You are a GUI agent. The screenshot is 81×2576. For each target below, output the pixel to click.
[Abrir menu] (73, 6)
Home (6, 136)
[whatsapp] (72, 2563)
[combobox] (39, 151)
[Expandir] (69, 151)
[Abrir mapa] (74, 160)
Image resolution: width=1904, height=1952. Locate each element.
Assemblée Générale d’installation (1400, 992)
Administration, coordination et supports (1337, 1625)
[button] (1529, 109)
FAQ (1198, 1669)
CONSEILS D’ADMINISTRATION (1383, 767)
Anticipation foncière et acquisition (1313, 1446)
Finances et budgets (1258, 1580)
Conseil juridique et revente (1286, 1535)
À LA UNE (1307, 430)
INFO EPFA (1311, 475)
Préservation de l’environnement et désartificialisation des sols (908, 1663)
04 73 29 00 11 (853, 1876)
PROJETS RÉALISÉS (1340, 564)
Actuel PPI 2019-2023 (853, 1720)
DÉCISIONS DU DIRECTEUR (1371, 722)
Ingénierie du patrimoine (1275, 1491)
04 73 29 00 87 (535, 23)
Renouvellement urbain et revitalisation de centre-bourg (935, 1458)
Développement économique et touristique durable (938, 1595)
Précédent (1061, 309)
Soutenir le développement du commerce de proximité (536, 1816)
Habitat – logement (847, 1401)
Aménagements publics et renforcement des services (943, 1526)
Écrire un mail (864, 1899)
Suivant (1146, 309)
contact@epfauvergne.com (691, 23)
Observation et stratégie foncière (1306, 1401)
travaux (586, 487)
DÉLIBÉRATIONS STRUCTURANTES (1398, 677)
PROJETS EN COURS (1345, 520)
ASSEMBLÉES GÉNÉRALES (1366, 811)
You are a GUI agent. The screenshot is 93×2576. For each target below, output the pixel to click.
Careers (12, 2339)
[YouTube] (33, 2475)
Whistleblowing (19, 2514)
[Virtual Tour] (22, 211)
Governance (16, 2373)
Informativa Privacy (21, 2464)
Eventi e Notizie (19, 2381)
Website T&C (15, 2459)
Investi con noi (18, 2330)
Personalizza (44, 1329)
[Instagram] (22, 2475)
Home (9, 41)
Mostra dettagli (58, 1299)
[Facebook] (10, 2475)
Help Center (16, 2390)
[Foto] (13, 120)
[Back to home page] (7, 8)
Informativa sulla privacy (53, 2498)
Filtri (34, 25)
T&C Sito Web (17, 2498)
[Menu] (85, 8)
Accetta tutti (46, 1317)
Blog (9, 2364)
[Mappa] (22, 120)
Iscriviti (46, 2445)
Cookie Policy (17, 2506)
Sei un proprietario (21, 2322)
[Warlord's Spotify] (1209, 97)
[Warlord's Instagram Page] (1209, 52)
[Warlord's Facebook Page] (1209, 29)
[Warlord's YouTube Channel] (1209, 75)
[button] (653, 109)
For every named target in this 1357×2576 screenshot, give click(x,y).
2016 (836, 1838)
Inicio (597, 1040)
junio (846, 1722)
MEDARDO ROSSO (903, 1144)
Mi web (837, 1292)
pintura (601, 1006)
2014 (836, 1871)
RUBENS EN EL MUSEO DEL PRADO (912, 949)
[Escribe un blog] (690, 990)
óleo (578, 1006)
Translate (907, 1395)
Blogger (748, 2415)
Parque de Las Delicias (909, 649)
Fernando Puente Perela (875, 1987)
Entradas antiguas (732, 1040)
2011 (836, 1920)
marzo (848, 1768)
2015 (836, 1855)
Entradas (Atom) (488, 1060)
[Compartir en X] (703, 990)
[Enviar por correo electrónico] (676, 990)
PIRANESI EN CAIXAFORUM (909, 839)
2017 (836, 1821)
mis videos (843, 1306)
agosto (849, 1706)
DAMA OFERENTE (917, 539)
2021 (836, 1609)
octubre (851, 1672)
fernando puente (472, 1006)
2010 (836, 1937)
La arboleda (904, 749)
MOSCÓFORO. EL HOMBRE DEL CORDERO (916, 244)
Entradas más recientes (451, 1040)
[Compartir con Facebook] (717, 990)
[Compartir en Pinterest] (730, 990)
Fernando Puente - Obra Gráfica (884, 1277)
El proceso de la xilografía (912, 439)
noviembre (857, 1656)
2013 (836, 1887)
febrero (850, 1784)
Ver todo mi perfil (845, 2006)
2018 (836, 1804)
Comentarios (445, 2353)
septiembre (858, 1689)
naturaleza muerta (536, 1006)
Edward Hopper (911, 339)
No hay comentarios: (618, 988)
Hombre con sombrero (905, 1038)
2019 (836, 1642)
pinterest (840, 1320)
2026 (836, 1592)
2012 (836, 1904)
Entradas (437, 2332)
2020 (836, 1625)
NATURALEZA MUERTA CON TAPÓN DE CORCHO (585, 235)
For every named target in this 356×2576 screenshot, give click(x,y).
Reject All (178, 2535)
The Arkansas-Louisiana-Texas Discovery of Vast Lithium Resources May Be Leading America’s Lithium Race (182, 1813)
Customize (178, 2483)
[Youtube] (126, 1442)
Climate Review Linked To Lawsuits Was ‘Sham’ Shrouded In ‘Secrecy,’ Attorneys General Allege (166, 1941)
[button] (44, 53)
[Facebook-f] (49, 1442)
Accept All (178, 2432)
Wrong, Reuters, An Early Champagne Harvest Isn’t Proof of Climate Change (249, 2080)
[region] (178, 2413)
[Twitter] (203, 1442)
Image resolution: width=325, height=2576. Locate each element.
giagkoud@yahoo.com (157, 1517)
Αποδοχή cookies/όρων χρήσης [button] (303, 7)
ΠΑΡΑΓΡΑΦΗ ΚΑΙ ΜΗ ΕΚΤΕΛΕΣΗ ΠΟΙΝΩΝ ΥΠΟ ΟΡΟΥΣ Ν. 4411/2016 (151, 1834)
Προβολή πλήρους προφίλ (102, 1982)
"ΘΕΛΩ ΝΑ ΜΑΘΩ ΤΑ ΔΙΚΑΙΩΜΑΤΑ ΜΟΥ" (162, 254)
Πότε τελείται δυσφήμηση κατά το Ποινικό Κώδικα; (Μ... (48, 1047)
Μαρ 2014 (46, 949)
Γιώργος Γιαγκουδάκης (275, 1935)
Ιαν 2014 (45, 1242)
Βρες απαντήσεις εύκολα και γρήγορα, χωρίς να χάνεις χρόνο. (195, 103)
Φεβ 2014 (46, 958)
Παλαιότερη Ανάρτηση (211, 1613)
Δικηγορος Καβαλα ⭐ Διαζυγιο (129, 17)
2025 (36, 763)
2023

_Problem statement_
Please transcribe only the lines in the records above running from the line that has "Home (6, 136)" through the line that has "Finances et budgets (1258, 1580)", both included, exactly as they appear.

_Answer below_
Home (6, 136)
[whatsapp] (72, 2563)
[combobox] (39, 151)
[Expandir] (69, 151)
[Abrir mapa] (74, 160)
Image resolution: width=1904, height=1952. Locate each element.
Assemblée Générale d’installation (1400, 992)
Administration, coordination et supports (1337, 1625)
[button] (1529, 109)
FAQ (1198, 1669)
CONSEILS D’ADMINISTRATION (1383, 767)
Anticipation foncière et acquisition (1313, 1446)
Finances et budgets (1258, 1580)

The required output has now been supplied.